Exercise: The passage about partnering with a startup names several causes of business failure. List every one of them.

Passage shown:
*** Begin section ***

What to Know before partnering with a Startup?


Four Things To Consider Before Partnering With A Startup

According to the Bureau of Labor Statistics, less than 80% of new businesses survive to their second year, and of those, only a little over 50% make it to their fifth year. Although it’s not clear how many of those are e-commerce businesses, reasons for failure are easier to track. Quite often it’s a combination of factors, such as lack of management, skill and funding, or poor execution. And sometimes, you have all it takes to run a successful business, but you just need that first big break — someone to take a chance on you.

It seems like a pay-it-forward chain of events, but the reality is that the small players are often the ones helping large tech companies enforce their positions in the market. While our company isn’t on the same level as Amazon or Google, we were quick to understand the benefits of working with startups to develop and implement new technologies that enhance our consumers’ experience. Here are four things to consider before partnering with a startup:

1. New disruptive players may have a big impact. Always listen.

*** End section ***

Dataset excerpt:
*** Begin section ***

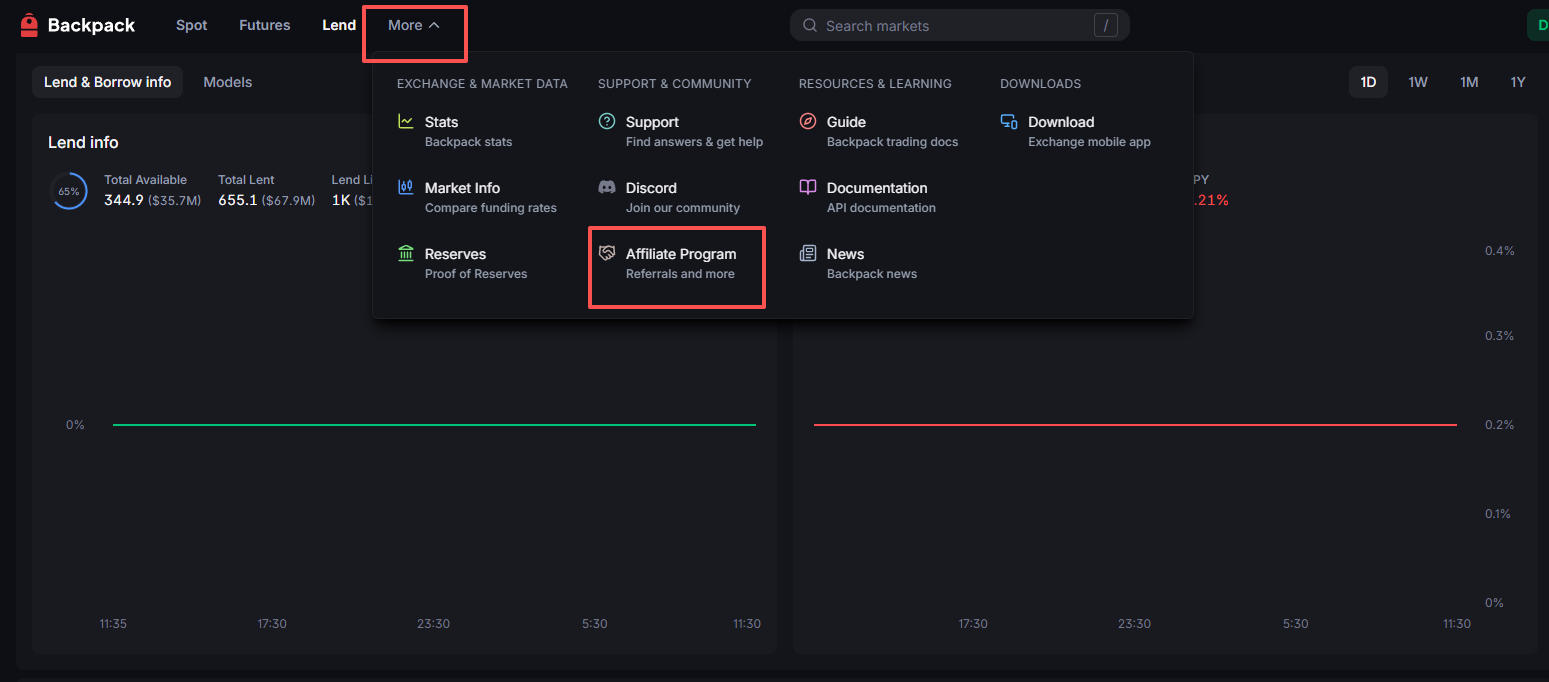Open the Stats chart icon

*** End section ***

Answer box:
- Lack of management
- Lack of skill
- Lack of funding
- Poor execution